Part of these chatbots’ allure is their accessibility and privacy, valuable things for a teenager, says Giovanelli. “This type of thing is more appealing than going to mom and dad and saying, ‘You know, I’m really struggling with my mental health,’ or going to a therapist who is four decades older than them, and telling them their darkest secrets.”
But the technology needs refining. “There are many reasons to think that this isn’t going to work off the bat,” says Julian De Freitas of Harvard Business School, who studies how people and AI interact. “We have to also put in place the safeguards to ensure that the benefits outweigh the risks.” De Freitas was not involved with either study, and serves as an adviser for mental health apps designed for companies.
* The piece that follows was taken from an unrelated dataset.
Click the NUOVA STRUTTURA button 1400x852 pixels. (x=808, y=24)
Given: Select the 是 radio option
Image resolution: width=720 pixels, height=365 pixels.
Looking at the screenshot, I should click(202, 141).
For now, he cautions that there isn’t enough data about teens’ risks with these chatbots. “I think it would be very useful to know, for instance, is the average teenager at risk or are these upsetting examples extreme exceptions?” It’s important to know more about whether and how teenagers are influenced by this technology, he says.
In June, the American Psychological Association released a health advisory on AI and adolescents that called for more research, in addition to AI-literacy programs that communicate these chatbots’ flaws. Education is key, says Giovanelli. Caregivers might not know whether their kid talks to chatbots, and if so, what those conversations might entail. “I think a lot of parents don’t even realize that this is happening,” she says.
Some efforts to regulate this technology are under way, pushed forward by tragic cases of harm. A new law in California seeks to regulate these AI companions, for instance. And on November 6, the Digital Health Advisory Committee, which advises the U.S. Food and Drug Administration, will hold a public meeting to explore new generative AI–based mental health tools.
For lots of people — teenagers included — good mental health care is hard to access, says Brewster, who did the study while at Boston Children’s Hospital but is now at Stanford University School of Medicine. “At the end of the day, I don’t think it’s a coincidence or random that people are reaching for chatbots.” But for now, he says, their promise comes with big risks — and “a huge amount of responsibility to navigate that minefield and recognize the limitations of what a platform can and cannot do.”